Ortent Advisory retainers are commissioned by CEOs, Chairs and PE operating partners of growth-stage B2B SaaS companies, with depth in life sciences, digital health and AI SaaS. Between £5m and £30m ARR is the usual band, though earlier and later stages are workable when the fit is right.

Andrew holds one commercial position per company at any time. There is no delivery team. Working sessions, board-pack reviews and between-meeting calls are all his. That is the point.

Advisory engagements start with a fifteen-minute call to test fit. If there is a match, the next step is a written intake note covering the monthly session cadence, the ad hoc ceiling, the pre-board deliverable and the notice period. No obligation to commission until the intake note is signed.

FAQs

How does Advisory compare to a Sprint or a 90-day Diagnostic?

Sprints and Diagnostics are one-off engagements that produce written artefacts on a fixed calendar. Advisory is a rolling retainer relationship. Commission a Sprint or Diagnostic when the board needs a written verdict on a specific question. Commission Advisory when the CEO or Chair wants standing counsel across the quarters ahead.

How is Advisory different from Fractional CGO?

A Fractional CGO carries line accountability inside the executive team. Advisory does not. Fractional CGO sits at the operating table and owns commercial architecture. Advisory sits outside the operating team and holds standing counsel to the CEO or Chair. When Advisory demand starts looking like operating work, the honest conversion is to a Fractional engagement.

How is Advisory different from a NED role?

A NED sits at the board table with fiduciary duty. Advisory sits outside governance. Both provide senior challenge, but only NED carries the legal responsibility of a board director. When the Advisory relationship deepens toward the board table, the honest next step is a NED appointment. That is a separate process.

What does Advisory cost in the UK in 2026?

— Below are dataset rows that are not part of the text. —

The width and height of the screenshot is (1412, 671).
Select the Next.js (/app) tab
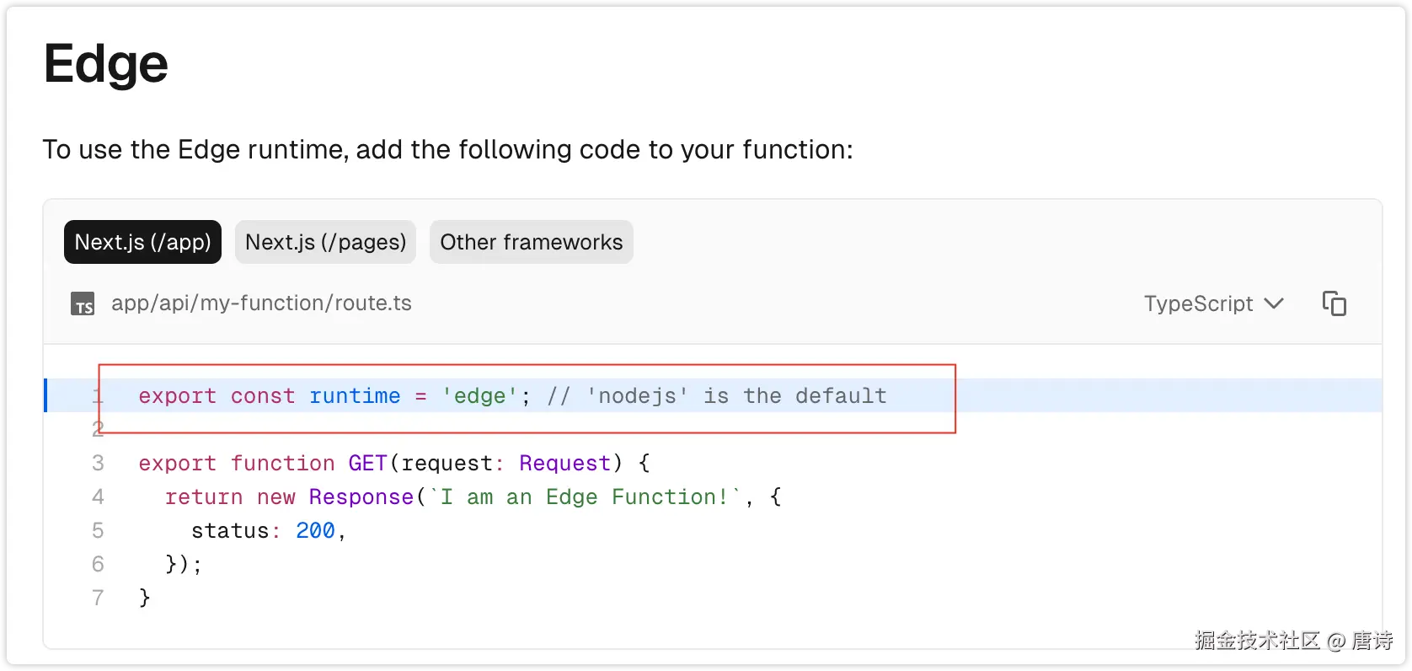click(x=142, y=242)
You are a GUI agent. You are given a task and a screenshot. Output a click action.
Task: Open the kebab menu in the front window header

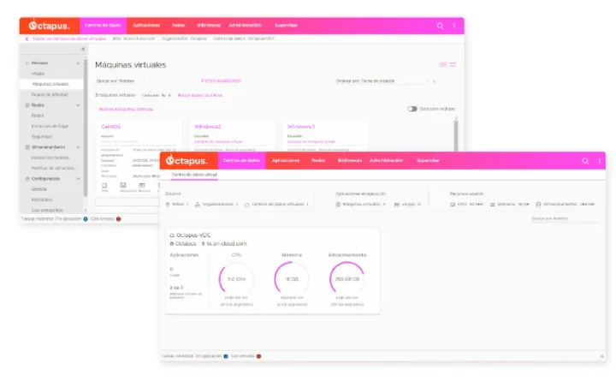point(599,161)
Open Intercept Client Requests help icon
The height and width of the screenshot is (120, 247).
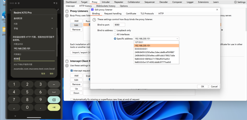tap(67, 61)
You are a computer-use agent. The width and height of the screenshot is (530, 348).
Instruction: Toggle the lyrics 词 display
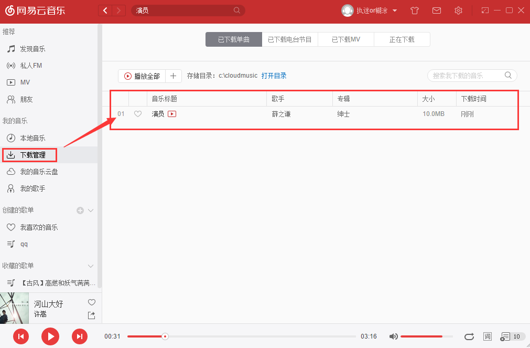[487, 336]
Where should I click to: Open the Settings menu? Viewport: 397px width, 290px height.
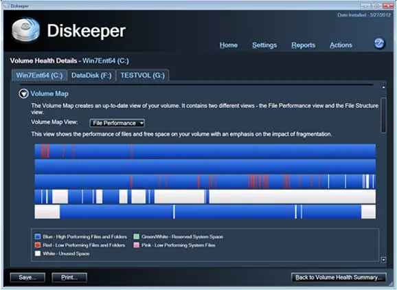(x=264, y=45)
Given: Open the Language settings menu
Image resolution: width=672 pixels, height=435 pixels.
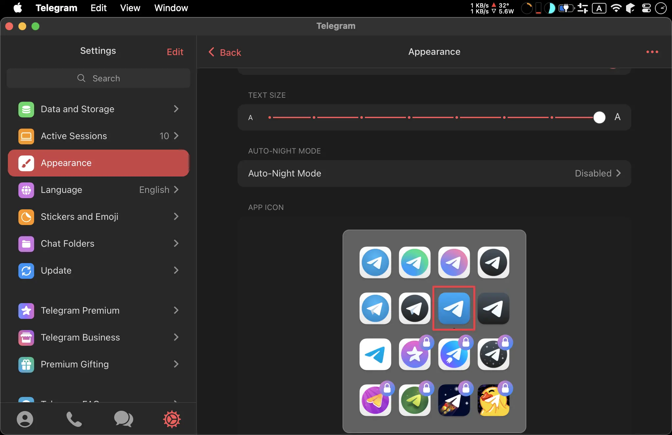Looking at the screenshot, I should coord(98,190).
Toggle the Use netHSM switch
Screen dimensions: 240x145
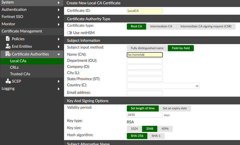pos(70,32)
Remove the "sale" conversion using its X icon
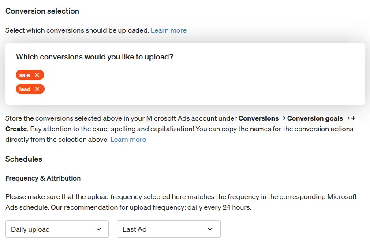 pos(37,75)
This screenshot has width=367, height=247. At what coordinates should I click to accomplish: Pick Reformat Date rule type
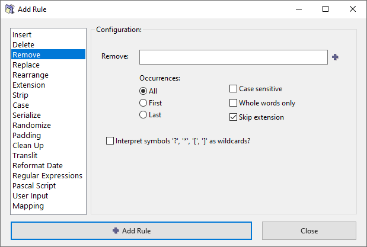tap(37, 166)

Fixed monthly retainer, quoted at intake. Typical range sits between £4,000 and £8,000 per month depending on the ceiling on between-meeting calls and whether the CEO wants pre-board written commentary as a standard deliverable.

Is there a minimum term?

Three-month minimum. Month-to-month thereafter with thirty days written notice on either side. The three months exists because the compound value of Advisory shows up after the relationship has landed the operating rhythm, which does not happen in month one.

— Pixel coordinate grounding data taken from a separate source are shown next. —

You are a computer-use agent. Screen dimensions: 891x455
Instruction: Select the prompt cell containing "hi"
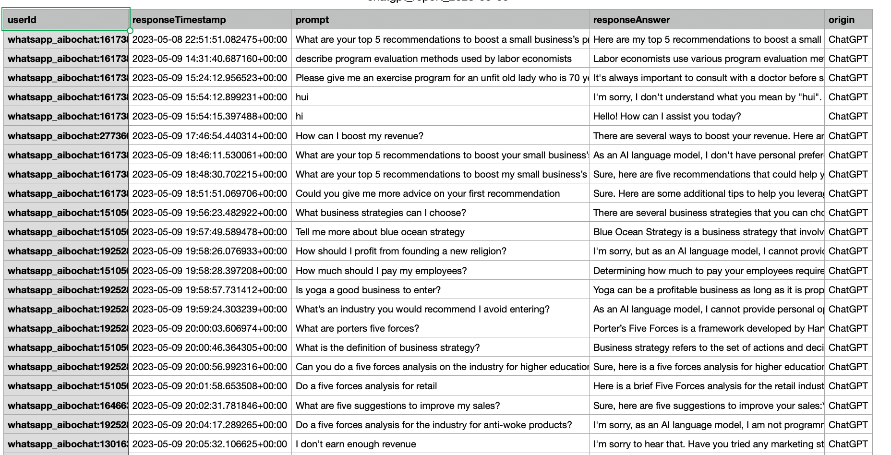[x=440, y=116]
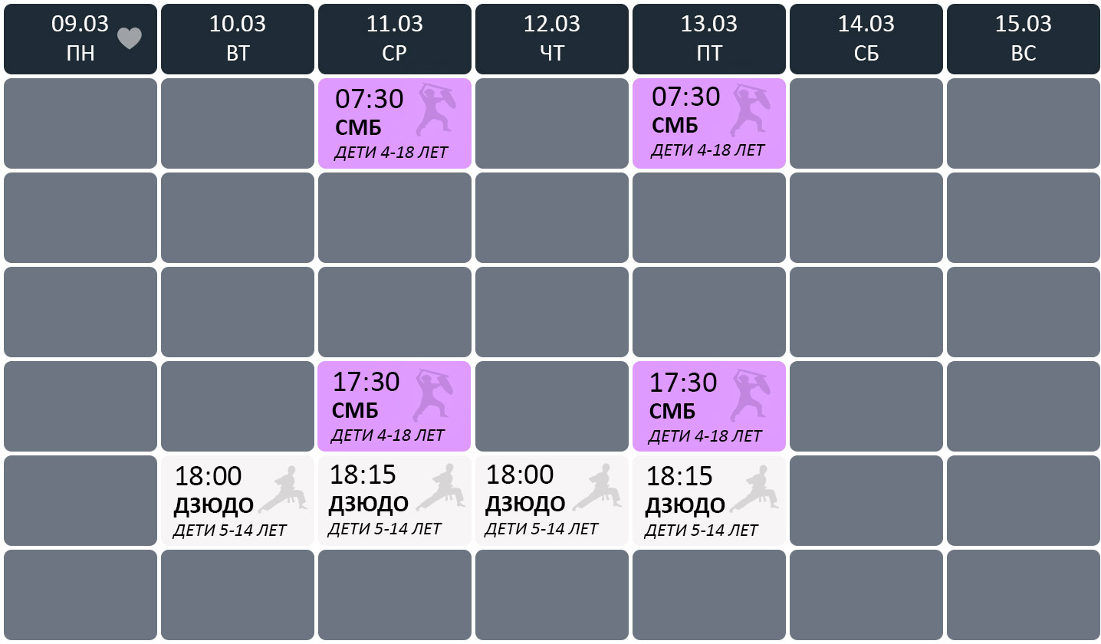Select the 14.03 СБ day header

866,39
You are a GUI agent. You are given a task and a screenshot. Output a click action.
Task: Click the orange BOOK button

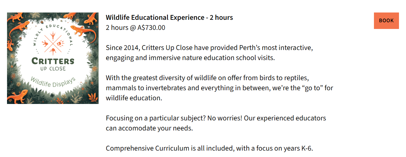coord(386,21)
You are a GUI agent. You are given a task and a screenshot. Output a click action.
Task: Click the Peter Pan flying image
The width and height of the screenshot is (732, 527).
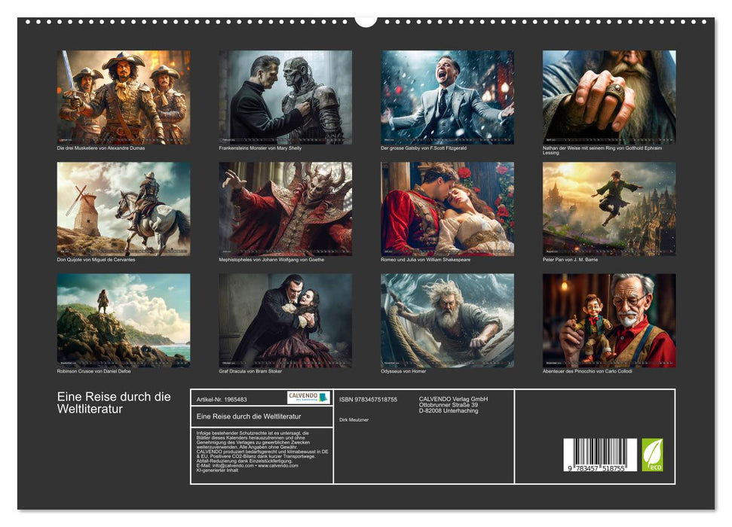pyautogui.click(x=609, y=209)
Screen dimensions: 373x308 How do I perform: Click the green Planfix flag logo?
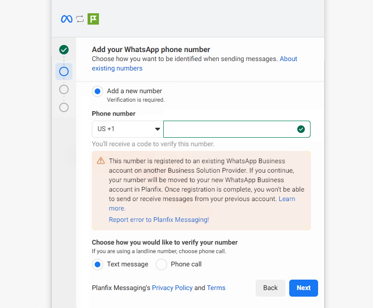coord(93,19)
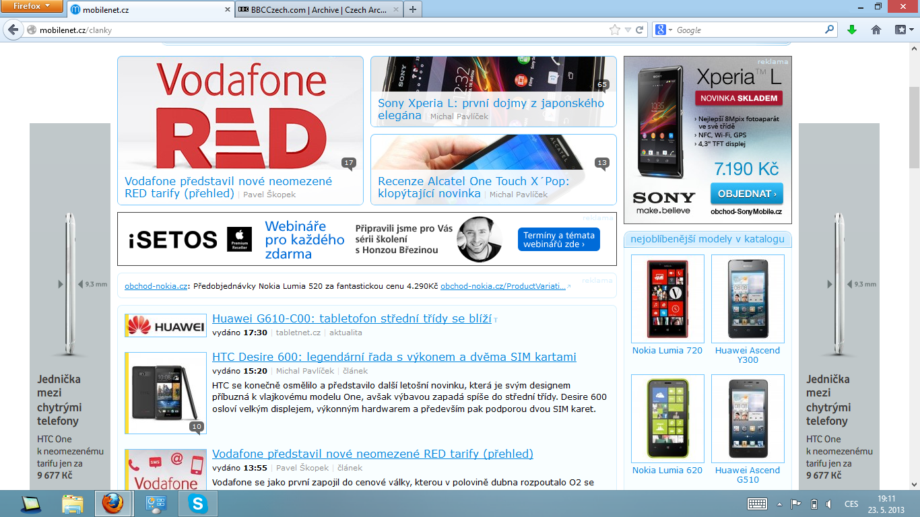Viewport: 920px width, 517px height.
Task: Show hidden tray icons with the chevron
Action: tap(780, 504)
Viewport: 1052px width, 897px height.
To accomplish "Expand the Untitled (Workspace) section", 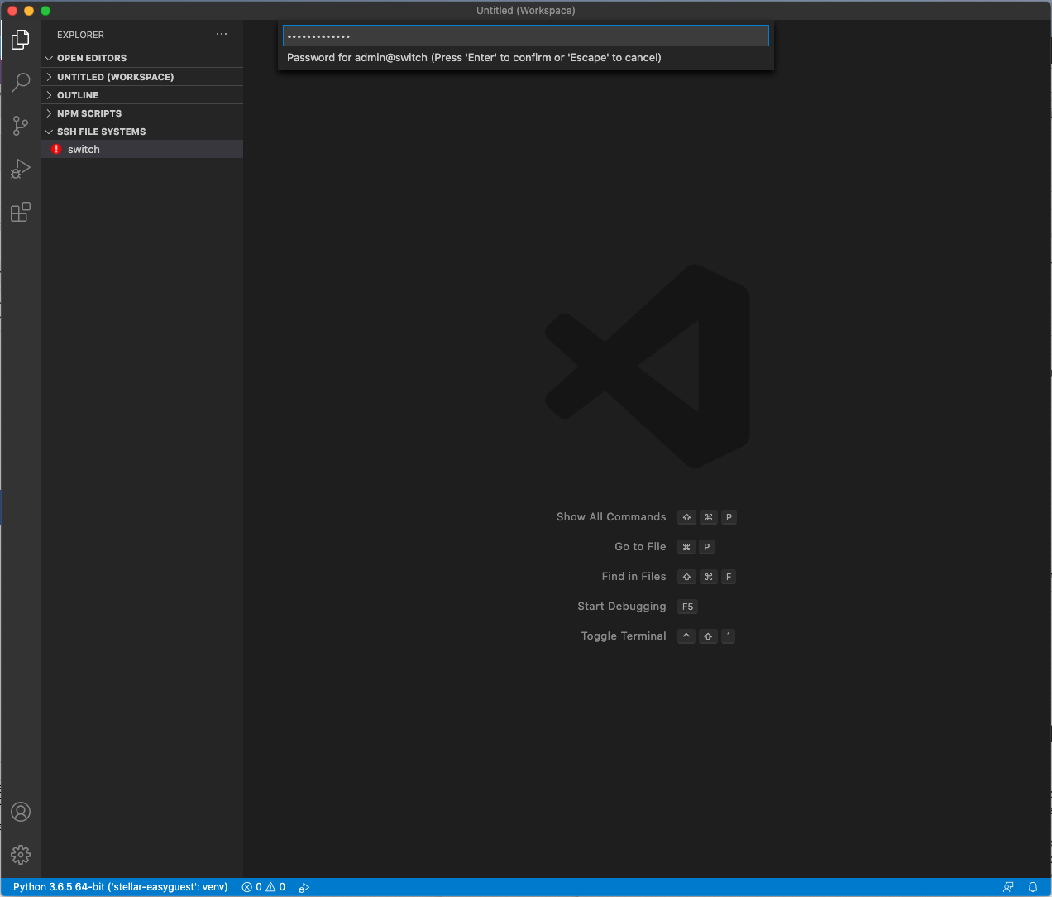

What if we need more than the monthly ceiling in a given month?

For a single month, the ceiling can flex once without changing the retainer. If demand consistently exceeds the ceiling, the engagement steps up to a Fractional CGO shape or the ceiling is reset formally. Either is honest. Silent overrun is not.

Can Advisory sit alongside a Fractional CGO or a NED?

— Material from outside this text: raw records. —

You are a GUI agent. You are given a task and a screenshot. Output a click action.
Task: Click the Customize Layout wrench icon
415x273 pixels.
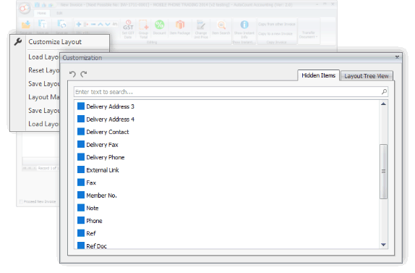(x=18, y=41)
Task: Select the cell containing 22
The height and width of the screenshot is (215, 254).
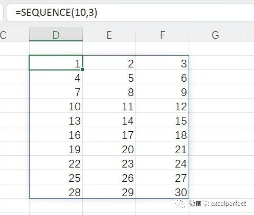Action: (56, 163)
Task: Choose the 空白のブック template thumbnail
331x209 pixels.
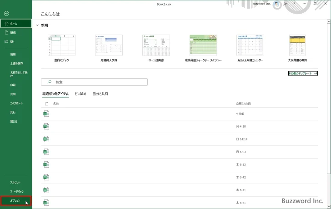Action: coord(61,45)
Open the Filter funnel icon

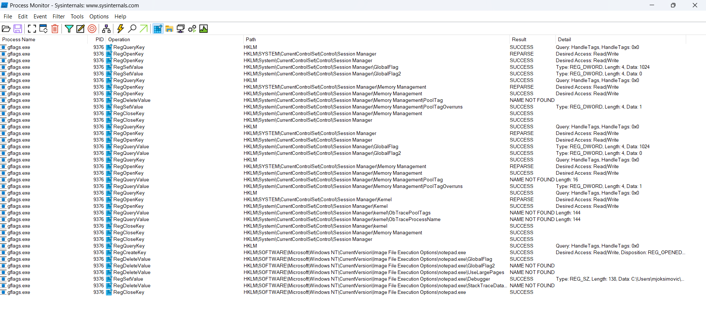(x=69, y=29)
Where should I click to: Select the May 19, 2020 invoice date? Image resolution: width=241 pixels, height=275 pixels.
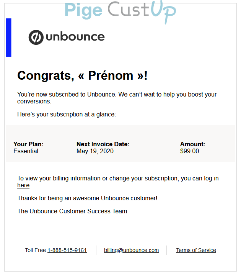point(95,151)
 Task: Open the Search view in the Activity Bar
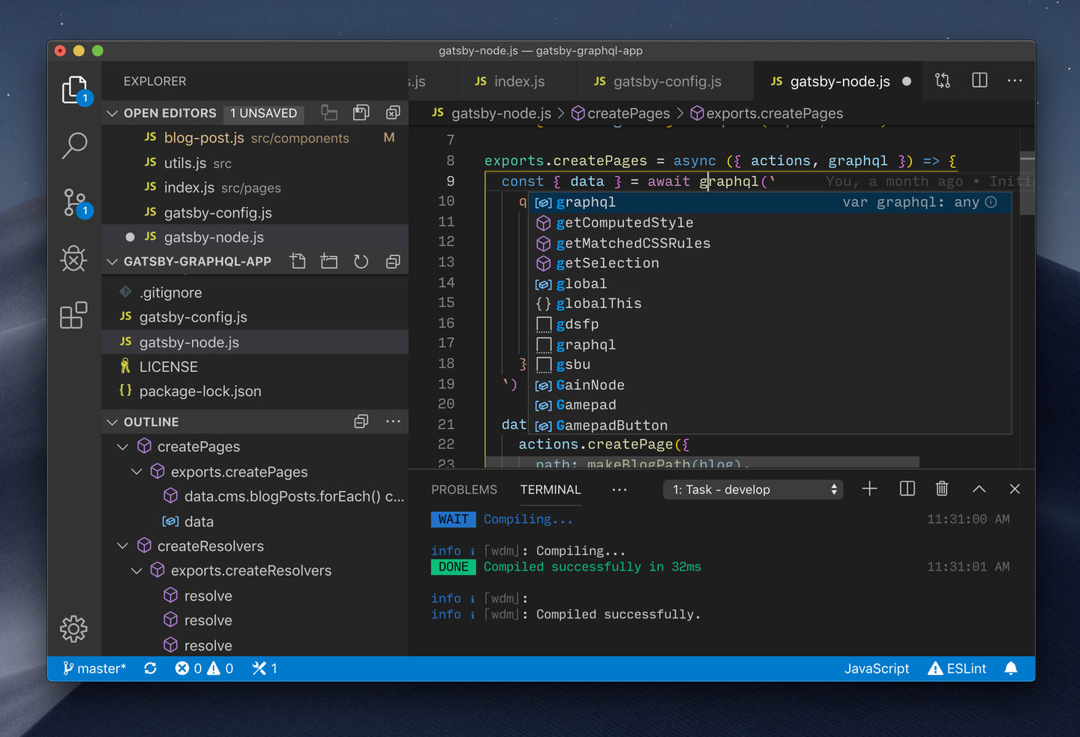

Not with Andrew. Andrew holds one commercial position per company at any time. Where Advisory would create a conflict with an existing NED or Fractional appointment, it does not run. Where a former Advisory engagement converts into a NED role, that is a governance transition not a stacking.

Who does Andrew work with on Advisory retainers?

Almost always the CEO or the Chair, occasionally the PE operating partner. Advisory is a peer relationship. Working sessions land best where the counterpart has the authority to act on the conversation. Where the natural counterpart is the CRO or CMO, the honest engagement shape is Fractional CGO, not Advisory.

The bottom line

Advisory is the retainer for the calls that will not wait for the next board meeting. Monthly working sessions. Pre-board written commentary. Ad hoc calls capped at a defined ceiling. Three-month minimum, month-to-month thereafter. If a CEO or Chair wants standing counsel through the year ahead, Advisory is the shape. If the question is narrower, commission a Sprint. If the answer will need installing rather than deciding, the honest engagement is Fractional CGO. If the seat belongs at the board table, the honest appointment is a NED role.